Static content has other advantages – it’s largely agnostic to device size and form, it’s probably easier to make accessible and it’s almost certainly quicker and easier to assemble and maintain. As Colin Fay pointed out in his Shiny in Production 2022 talk, interactive elements also have a learning curve associated with them that you don’t find with a png image or a simple HTML table. Direct manipulation only works if the user understands what and how to manipulate.
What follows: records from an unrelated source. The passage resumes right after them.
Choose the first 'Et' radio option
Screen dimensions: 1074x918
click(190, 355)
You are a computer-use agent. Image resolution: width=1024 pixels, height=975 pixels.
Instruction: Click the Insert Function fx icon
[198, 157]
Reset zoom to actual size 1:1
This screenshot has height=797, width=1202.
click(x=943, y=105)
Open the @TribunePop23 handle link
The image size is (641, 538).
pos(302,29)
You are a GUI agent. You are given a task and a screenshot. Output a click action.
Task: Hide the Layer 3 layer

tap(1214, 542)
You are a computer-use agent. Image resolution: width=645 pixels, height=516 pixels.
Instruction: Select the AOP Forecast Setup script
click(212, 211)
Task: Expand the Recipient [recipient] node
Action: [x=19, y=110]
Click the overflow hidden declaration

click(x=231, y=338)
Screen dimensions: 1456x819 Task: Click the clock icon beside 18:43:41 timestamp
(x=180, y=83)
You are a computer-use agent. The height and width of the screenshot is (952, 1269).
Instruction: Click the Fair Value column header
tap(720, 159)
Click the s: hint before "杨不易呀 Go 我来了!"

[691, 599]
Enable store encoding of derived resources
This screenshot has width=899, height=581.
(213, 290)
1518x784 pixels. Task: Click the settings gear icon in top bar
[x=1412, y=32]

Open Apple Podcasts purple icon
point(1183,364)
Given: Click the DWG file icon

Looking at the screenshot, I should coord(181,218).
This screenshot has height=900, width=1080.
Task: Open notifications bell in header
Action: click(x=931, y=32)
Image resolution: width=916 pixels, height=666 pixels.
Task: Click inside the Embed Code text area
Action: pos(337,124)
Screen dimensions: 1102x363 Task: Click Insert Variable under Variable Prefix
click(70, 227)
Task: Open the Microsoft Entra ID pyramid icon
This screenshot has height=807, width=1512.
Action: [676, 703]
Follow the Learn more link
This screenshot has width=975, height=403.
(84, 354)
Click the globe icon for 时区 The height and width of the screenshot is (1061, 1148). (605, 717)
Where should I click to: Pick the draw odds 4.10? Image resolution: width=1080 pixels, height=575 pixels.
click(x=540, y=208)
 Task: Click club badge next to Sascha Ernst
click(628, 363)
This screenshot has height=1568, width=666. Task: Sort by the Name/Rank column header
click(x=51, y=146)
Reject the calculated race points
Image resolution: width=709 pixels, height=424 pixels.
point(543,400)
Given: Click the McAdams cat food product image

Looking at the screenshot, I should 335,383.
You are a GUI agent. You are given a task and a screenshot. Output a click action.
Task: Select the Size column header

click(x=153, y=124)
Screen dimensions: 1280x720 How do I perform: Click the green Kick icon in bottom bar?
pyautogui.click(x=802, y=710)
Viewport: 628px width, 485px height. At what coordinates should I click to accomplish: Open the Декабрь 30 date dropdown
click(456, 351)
Improving the responsiveness of a Shiny application can help the user feel more like they are in control and that they are using professional software created by thoughtful designers. Greater responsiveness can be achieved through simple changes like loading indicators and progress bars or through the use of htmlwidgets which move some of the burden from the Shiny server to the user’s own browser. However, interactive applications do have a maintenance cost to the designer and a learning curve for the user. It is worthwhile considering whether these costs are justified before starting a project.